Synogchouta rises up from his high seat, intrigued as he looks at the ancient man. He was about to speak up, but his crude cousin Yaldbaw spoke first.
‘’God of the Northern Wind? This is not how an Antimagi would typically refer to Axohaan. This is unbecoming of a Hierophant, even one as inane as Soghba.
Finally left your ramshackle cottage, old fool?
’’
Synogchouta speaks up. ‘’Quiet Yaldbaw. A Daveithai is obliged to receive his guests with hospitality, whether he likes it or not.’’
The air of festivity was smothered in a layer of darkness invoked by the mere presence of this ancient Prophet and his followers. And now everyone in the building, the hundreds of them, looked at Principe Synogchouta and Hierophant Soghba both as they converse. A deathly silence fell. The prophet spoke, his voice ringing through the stone foundations of the manor.
‘’Blood of Baltaogliac. I bestow to you my boon.’’ The man approached the table where Chouta sits, and stretches out his arm to him.
In reaction the Principe reaches out to receive that which the old man clutches in his hand.
‘’What gift do you wish me to present to the Ouroborasians, Hierophant?’’
‘’..Trail the rivers under the frozen sky. Swallow the ghost of the lucid dream… and Silent will be the mournful beast.’’ And he opens his hand. An amulet, a charm in the shape of a bell with a white gleaming crystal at the top.
‘’Harness it to resist the weary eye.’’
‘’Wait, do I give it to the Ouroborasian princess? Pray tell me. Soghba!’’
But the old man turned around as abruptly he had entered, and so did those men who slavishly tread in his footsteps. Leaving Synogchouta and his fellows in bewilderment.
Yaldbaw mutters under his breath.‘’Is it such a part of their dogma to be as cryptic as possible? ...Religious nutjobs tend to be like that -- worthless. Just accept his little trinket as another gift for your bride.’’ The celebration continued, though the spirit of merriness had left the manor for the rest of the day. Many of the guests that had come to the Daveithai manor were Axohar themselves, and Soghba’s appearance and ‘gift’ could only be an omen...
@CollectorOfMyst
The blackspot is a chasm leading underground where an underground Red Pantheon faction resides.

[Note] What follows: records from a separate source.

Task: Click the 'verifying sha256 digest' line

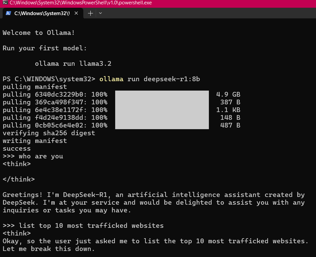Action: [49, 133]
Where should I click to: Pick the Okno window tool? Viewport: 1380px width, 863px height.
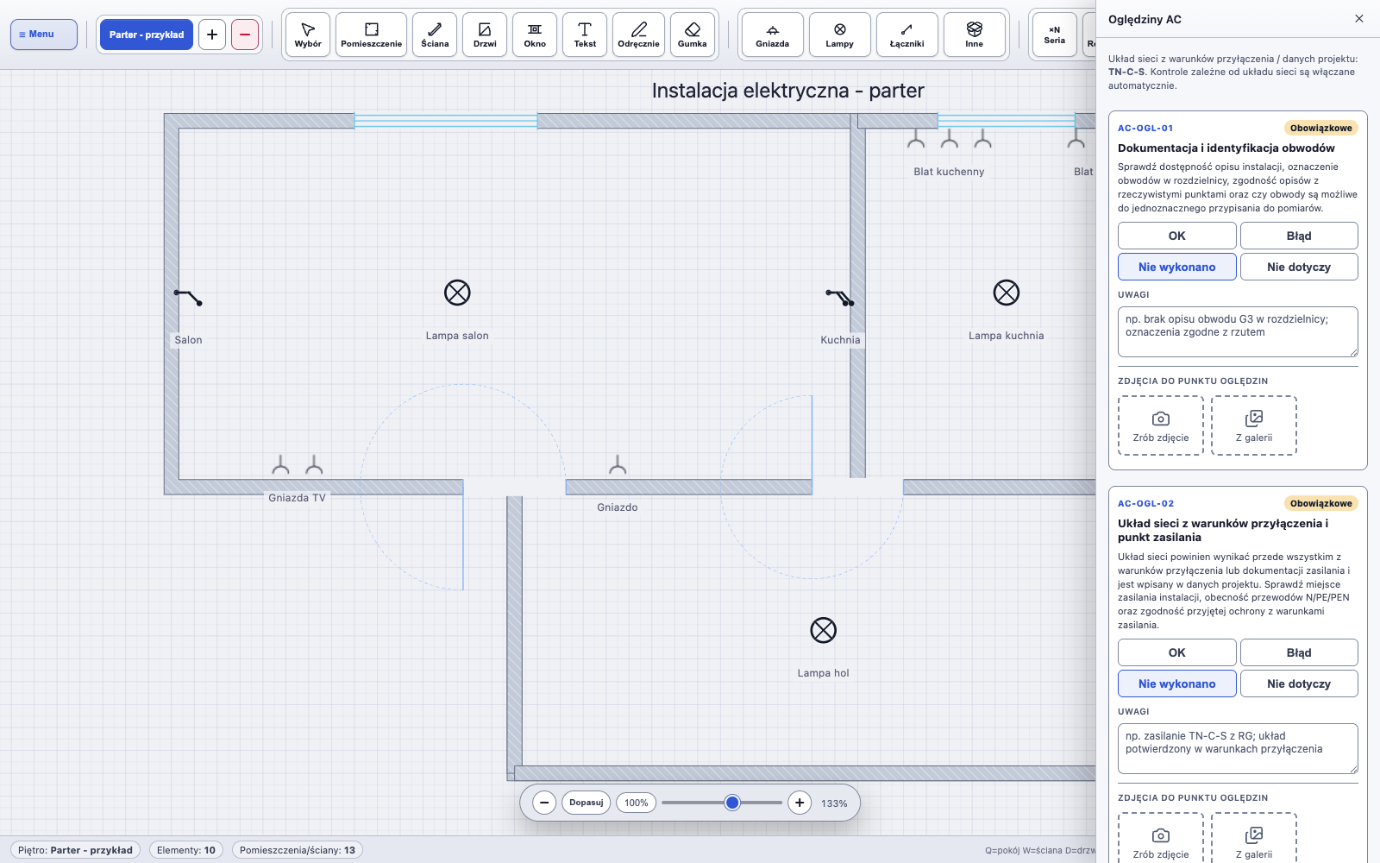(535, 35)
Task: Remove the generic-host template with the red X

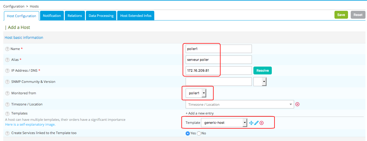Action: click(262, 123)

If you wish to brainstorm, join our discord!

discord.gg/pQfKDY
@DracoLunaris
Oh excellent. The player of the Teal nation in the north dropped out. Do you want to take over that territory? It was meant as the Justinian frontier nation. Gateway for Justinian expansion further eastwards.
@Klomster
That's not possible. You cannot usurp red gods since Redgods don't actually have a 'seat' to usurp -- they are categorized as seatless deities. And Red Gods don't have celestial servants of their own, only mortal ones. But mortal ones can't interact directly with Redgods seeing those are in the Celestial Plane, and mortals in the Material Plane. At best your mortal could have lured the Redgod to enter Materia in an avatar form, and then kill the Avatar. But that doesn't guarantee a god's death. Perhaps the Avatar was lured to the world to BE the Sacrifice? Because if that's the case, there'd be some possibility for your mortal to being a Redgod himself.

Also I do insist you do take a spot on the map as to where your army is currently settled. It doesn't have to be a nation but merely a geographic region, only home to nomads.
@Klomster
There is a leeway. If your character were to acquire an artifact that belonged to a dead god (probably one slain by Justinian) and that artifact contains the dead god's magic, your mortal could inherit that magic. After this, he would have to perform a ritual of self-sacrifice. (To become a god, he will have to die by default.) And once dead, if his soul is bound to the artifact he could become a Red God. Not a powerful one, though. He'd have to play it safe all the way, because Justinian is a tremendous and very active foe.
Also, for the sake of your own health and time-schedules, all your IC posts don't actually have to be as long as the intro-post. Because that one was pretty ridiculous in length imho.